When school starts back up, I plan to follow this at least 3-4 times a week, but not everyday because some values are well over the 100% range...Vit D for instance!

Well here is the PDF of my intake and goals provided.

And this is the list of foods I have for a day. I used some examples y'all gave from my other thread that helped in selecting foods.

***and this is my schedule again that works best for me***

Breakfast:

1 scoop whey concentrate

10oz unsweetened rice or soy milk.

Lunch at my School's Dining Center...it's a buffet:

1 Apple

2 Bananas

2 cups Orange Juice

1 Cheese Pizza slice

2 servings of Cuban Black Beans (subst. Pinto Beans is possible)

2 servings of enriched yellow rice

2 tablespoons of sour cream

1 small serving of scrambled eggs (with salt)

Dinner:

1.5 cup of raw spinach, trimmed leaves

2-3 tablespoons of Bragg's sesame & ginger salad dressing - SO GOOD

1 table spoon of wheat germ oil on salad... or whole wheat germ (for the Vit. E)

1 table spoon of EVOO

1 serving plain (non-fat preferably) yogurt

Snacks throughout day:

.5 cup blueberries

2 kiwis

1 teaspoon cod liver oil

1 cup of Bolthouse's Mocha Cappacino drink (I buy the 4-svg bottle for ~ $3.20 each...sometimes it's 2 for $4)

3 tablespoons oil-roasted, salted, cashews

And that's it!!!

Only problem is the bolt-house drink can be expensive over time, but one big bottle provides 4 servings like I said, so it can last a while. It's packed with Potassium and B12, Zinc, etc.

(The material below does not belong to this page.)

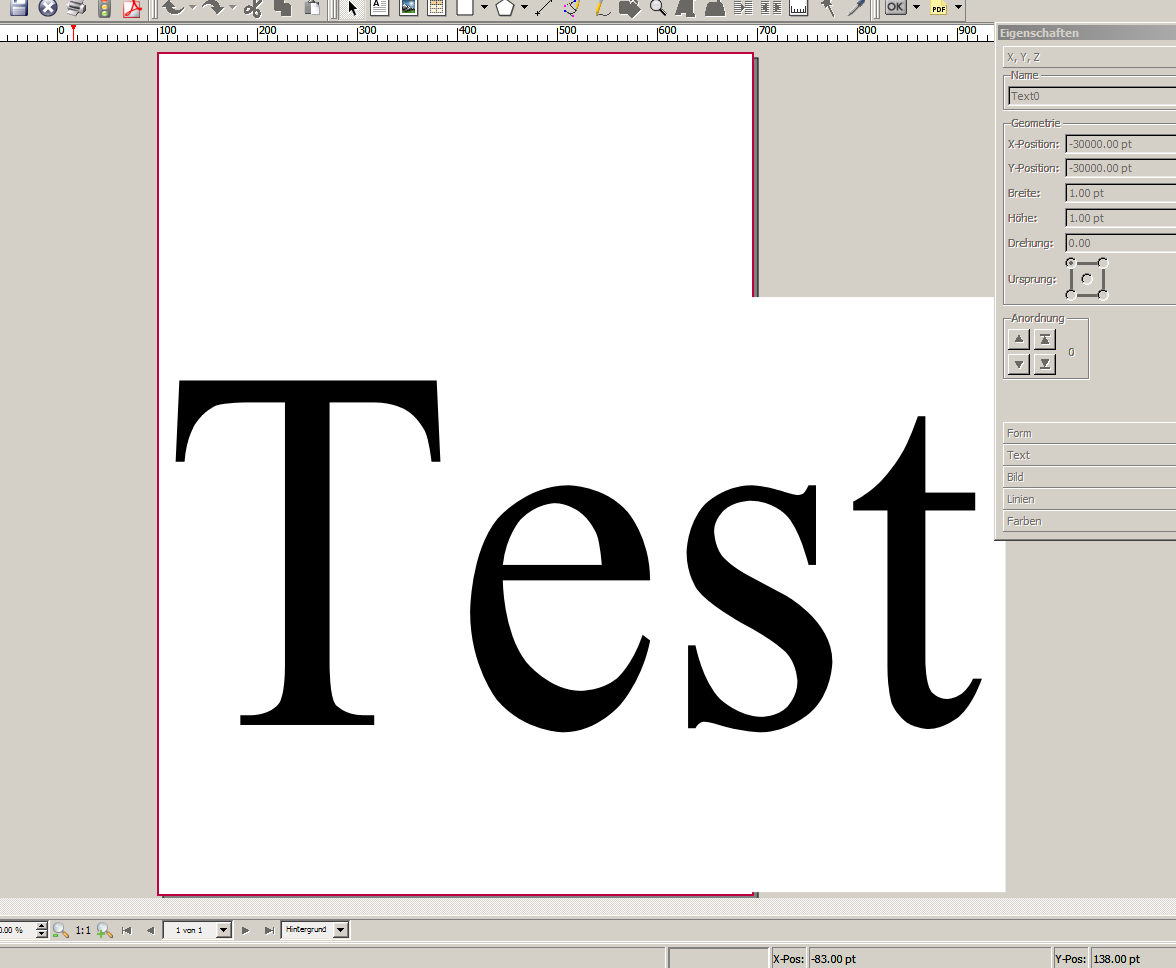The height and width of the screenshot is (968, 1176).
Task: Open the preflight traffic light checker
Action: [104, 8]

________________________________________________________________________________

So yeah, I'm sure you all could find out what you can eat to achieve a well-rounded diet if you haven't explored it yet. I used Diet Analysis 8.0, but that costs money. FitDay.com is another great and free program online. I'm sure this will help my complexion out a bit also.

...Also, this isn't perfect. I feel I'm lacking on the vegetables and grains, so some tweaking will occur. Perhaps quinoa would be a good addition.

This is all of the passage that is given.